Exchange Traded Funds are a kind of index funds that essentially trade like stocks. 2013 was a great year in terms of ETF trading as more than 100 (net) new products hit the market. Investing in ETFs can at times be quite challenging, especially in the volatile market conditions. Chapwood Investments, Ed Butowsky, recently visited Fox Business splashing out advice on some of the best ETFs to invest in the current market conditions as well as those to sell and Hold.
Mr. Butowsky went straight into business by giving his consent for buying the Utilities SPDR (ETF) (NYSEARCA:XLU), an ETF that has been experiencing an upswing in the market for quite some time. Mr. Butowsky strongly advises on the purchase of a utility stock rather than a utility mutual fund. Butowsky believes Utilities SPDR (ETF) (NYSEARCA:XLU) is all but set to go higher. He had this to say “I have been buying it for a long time and I will tell you right now this thing is going to continue to go higher.”

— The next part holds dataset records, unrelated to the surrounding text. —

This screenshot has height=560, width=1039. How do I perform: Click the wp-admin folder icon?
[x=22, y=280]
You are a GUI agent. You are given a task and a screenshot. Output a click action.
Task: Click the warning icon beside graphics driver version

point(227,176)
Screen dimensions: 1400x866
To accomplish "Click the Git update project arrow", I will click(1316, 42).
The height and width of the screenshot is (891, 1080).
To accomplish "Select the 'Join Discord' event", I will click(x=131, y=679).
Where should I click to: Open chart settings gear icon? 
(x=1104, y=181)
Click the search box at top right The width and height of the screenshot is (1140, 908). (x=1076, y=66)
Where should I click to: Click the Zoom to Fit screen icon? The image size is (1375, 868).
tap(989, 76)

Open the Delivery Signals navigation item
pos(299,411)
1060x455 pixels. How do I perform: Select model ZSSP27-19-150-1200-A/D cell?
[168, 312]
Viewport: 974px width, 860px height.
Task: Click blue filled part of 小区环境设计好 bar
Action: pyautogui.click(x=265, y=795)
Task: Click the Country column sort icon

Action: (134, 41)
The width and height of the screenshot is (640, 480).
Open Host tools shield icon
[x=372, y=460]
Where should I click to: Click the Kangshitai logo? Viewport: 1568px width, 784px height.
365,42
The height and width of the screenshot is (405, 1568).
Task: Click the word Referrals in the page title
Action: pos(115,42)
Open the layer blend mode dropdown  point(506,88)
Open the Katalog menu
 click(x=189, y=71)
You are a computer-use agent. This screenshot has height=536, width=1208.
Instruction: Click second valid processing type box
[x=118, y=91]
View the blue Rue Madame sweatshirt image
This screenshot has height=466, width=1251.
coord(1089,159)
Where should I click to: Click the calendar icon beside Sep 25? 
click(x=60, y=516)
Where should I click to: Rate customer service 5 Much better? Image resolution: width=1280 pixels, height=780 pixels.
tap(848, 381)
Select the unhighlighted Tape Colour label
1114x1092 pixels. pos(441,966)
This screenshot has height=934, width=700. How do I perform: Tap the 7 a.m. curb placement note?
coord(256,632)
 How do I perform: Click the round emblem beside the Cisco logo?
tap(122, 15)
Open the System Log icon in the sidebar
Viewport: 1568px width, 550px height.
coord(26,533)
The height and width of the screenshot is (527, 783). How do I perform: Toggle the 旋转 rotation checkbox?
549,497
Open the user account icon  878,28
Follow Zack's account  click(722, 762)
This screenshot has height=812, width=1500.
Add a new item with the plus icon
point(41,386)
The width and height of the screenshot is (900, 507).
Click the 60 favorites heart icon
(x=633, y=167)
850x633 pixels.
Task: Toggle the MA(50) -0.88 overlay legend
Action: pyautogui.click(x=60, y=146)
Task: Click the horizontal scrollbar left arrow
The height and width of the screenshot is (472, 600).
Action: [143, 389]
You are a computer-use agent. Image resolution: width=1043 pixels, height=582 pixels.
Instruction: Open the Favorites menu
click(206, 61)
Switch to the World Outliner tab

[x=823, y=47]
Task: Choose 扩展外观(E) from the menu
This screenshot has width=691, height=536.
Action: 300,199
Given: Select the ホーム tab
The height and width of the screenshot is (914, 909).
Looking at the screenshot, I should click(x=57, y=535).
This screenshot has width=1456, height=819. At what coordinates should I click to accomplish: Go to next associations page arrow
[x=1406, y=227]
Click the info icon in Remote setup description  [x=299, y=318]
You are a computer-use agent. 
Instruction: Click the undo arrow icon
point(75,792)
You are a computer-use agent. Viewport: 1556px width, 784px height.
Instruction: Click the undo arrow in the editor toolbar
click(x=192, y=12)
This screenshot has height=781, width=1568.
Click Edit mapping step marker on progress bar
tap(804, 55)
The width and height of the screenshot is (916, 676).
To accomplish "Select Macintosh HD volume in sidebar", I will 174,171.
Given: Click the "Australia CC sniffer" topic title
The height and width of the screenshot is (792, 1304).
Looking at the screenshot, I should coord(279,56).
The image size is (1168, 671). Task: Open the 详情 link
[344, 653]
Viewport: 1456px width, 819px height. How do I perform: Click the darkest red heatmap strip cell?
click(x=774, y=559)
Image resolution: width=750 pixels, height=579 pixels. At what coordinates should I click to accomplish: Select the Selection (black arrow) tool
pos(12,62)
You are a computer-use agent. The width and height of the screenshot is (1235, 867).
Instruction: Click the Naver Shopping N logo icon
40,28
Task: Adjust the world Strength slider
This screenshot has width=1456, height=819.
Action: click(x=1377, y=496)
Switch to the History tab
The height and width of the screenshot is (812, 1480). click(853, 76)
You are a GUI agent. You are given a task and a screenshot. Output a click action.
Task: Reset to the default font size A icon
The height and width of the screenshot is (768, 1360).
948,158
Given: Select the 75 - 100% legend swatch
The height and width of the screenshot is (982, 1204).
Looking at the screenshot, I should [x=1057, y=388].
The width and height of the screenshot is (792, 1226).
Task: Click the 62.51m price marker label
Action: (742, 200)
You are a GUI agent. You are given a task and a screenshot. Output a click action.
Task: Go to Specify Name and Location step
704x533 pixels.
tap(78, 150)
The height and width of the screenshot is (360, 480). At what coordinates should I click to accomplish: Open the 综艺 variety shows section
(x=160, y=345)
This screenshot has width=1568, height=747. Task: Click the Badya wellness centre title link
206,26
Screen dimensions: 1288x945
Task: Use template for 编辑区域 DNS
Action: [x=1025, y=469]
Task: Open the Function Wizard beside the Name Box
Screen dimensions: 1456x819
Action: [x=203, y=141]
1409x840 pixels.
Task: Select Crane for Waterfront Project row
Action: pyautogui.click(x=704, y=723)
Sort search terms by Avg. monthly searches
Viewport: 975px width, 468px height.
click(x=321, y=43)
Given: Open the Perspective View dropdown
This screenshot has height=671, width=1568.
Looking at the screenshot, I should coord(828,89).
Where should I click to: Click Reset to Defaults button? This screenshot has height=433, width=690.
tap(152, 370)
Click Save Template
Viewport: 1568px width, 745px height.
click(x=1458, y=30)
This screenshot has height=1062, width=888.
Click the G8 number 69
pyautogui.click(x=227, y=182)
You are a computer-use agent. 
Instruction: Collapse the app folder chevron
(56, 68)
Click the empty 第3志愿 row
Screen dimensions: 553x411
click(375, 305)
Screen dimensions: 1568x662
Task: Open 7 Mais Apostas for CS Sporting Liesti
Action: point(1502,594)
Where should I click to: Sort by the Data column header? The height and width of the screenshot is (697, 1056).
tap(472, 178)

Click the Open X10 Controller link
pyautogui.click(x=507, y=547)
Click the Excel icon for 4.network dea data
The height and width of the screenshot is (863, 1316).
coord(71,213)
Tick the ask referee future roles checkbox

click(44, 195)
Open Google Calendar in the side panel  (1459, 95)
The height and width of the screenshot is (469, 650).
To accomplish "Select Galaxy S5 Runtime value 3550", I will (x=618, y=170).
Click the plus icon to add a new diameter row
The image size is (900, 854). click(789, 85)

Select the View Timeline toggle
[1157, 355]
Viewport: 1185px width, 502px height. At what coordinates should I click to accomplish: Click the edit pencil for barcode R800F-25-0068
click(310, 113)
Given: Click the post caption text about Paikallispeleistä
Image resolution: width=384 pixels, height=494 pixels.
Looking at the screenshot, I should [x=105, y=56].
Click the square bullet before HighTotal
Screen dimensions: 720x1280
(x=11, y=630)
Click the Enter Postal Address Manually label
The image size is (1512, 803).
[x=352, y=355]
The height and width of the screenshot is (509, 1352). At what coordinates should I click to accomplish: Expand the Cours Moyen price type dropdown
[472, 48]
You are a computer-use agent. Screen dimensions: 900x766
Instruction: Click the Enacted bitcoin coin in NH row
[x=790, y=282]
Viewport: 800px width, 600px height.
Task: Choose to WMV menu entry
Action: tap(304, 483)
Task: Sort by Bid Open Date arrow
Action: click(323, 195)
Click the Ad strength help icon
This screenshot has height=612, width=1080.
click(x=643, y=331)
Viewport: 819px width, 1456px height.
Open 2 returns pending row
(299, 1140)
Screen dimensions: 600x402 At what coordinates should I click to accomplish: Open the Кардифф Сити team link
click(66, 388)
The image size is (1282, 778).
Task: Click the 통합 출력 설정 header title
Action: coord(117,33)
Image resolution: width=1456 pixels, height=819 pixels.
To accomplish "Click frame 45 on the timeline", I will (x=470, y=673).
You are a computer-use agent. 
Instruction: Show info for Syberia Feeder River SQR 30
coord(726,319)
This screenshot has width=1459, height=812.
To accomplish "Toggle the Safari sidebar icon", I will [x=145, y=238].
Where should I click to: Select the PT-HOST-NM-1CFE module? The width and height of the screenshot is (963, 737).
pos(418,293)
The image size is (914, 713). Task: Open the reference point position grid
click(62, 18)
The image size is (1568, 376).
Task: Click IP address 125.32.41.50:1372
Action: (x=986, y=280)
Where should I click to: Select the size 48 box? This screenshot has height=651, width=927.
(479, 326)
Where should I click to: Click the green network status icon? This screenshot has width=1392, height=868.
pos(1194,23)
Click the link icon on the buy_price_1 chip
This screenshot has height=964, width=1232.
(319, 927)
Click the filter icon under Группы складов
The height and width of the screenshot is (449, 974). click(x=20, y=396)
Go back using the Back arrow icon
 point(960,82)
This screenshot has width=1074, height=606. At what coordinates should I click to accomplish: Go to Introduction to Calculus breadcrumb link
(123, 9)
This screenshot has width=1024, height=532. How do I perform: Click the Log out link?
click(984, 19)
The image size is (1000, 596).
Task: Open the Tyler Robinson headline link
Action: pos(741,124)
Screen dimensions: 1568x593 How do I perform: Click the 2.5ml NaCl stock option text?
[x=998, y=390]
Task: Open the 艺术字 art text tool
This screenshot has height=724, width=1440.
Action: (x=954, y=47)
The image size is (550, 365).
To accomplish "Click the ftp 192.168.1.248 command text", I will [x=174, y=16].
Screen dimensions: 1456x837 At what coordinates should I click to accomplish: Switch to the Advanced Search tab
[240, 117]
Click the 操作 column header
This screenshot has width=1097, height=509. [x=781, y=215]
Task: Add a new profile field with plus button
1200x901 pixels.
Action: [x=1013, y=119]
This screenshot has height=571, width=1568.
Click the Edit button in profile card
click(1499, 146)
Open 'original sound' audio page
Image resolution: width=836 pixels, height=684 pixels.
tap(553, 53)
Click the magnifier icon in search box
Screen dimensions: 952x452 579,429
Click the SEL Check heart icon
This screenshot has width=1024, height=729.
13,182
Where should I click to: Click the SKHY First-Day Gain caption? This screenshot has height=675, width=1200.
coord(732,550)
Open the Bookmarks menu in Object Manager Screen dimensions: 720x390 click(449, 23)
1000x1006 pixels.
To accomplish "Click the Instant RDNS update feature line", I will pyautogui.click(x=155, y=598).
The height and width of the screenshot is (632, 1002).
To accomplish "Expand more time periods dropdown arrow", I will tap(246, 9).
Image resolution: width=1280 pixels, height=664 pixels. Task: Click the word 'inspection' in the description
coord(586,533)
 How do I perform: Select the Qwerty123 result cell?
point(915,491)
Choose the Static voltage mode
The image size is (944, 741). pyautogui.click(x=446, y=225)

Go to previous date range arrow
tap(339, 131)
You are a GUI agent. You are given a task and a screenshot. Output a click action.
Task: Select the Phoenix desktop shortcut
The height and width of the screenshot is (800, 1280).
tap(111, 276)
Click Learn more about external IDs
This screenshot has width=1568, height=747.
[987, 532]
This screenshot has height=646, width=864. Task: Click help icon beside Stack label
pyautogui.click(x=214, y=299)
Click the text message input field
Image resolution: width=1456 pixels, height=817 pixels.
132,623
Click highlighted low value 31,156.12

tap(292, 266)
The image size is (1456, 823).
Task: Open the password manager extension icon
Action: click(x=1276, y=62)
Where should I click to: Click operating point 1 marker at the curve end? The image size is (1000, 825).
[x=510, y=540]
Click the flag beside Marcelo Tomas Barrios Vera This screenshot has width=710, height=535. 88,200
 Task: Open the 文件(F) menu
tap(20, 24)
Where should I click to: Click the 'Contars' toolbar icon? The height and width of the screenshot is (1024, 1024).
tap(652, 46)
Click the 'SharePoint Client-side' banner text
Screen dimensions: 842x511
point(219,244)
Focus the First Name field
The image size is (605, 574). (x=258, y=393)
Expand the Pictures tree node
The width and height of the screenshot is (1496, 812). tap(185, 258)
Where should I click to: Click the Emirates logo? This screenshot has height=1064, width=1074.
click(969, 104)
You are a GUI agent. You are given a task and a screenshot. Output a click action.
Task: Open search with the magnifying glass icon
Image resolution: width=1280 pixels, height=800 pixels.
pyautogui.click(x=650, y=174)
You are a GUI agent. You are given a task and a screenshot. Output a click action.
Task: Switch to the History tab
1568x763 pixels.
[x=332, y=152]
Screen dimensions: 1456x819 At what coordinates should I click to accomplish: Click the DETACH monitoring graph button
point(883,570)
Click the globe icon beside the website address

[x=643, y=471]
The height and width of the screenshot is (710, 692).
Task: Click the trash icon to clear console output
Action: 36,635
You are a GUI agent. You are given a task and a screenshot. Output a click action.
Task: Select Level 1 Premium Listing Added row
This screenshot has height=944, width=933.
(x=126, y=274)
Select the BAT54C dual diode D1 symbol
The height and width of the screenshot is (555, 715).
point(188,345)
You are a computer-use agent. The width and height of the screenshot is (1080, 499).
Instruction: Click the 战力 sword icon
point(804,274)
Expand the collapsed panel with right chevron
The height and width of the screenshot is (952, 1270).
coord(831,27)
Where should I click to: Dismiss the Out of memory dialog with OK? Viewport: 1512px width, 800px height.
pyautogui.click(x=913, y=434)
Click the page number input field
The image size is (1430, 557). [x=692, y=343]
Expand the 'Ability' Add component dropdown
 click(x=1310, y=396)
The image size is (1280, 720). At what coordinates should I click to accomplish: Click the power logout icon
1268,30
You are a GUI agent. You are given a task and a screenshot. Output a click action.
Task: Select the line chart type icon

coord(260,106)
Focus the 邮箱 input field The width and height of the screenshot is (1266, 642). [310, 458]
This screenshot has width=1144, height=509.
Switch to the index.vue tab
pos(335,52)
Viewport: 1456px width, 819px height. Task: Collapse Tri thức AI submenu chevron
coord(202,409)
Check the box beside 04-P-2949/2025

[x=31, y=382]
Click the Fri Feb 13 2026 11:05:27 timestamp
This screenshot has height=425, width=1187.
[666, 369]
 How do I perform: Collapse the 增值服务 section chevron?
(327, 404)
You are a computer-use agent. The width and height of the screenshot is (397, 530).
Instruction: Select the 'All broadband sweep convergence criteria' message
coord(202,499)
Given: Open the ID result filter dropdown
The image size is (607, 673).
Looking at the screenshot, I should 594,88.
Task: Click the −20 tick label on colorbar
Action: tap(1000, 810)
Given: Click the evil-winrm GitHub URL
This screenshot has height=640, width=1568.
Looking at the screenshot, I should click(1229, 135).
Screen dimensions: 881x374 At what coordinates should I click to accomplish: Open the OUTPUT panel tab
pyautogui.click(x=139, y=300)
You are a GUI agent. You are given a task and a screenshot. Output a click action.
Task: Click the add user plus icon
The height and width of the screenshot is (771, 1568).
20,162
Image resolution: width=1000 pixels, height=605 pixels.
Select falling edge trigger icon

Mr. Butowsky considers that Utilities SPDR (ETF) (NYSEARCA:XLU) is going to continue growing as it is not affected by any geopolitical effects or anything that is happening outside the U.S borders. This ETF comes with 3.4% dividend, which makes it even more attractive. The 3.4% yield is quite high considering one gets quite low percentages on interest, for money stored in a bank.
The Utilities ETF has already gained 17% this year alone, although Mr. Butowsky has some reservations about the performance of the market going forward.
“Well, I have some issues with that too, I think we have a better probability of the market going down than going higher.”
Mr. Butowsky also advised on dumping ETFs that track small-cap companies, like the iShares Russell 2000 Growth Index (ETF) (NYSEARCA:IWO), which might turn down in the future. He also suggested staying clear of small growth capitalized companies as soon as interest rates start to go a little higher. Mr. Butowsky also maintains a “Hold” on the real estate-related ETFs, such as iShares Cohen & Steers Realty Maj. (ETF) (NYSEARCA:ICF), because it is doing slightly better, but nobody has a
clear view of what the future holds.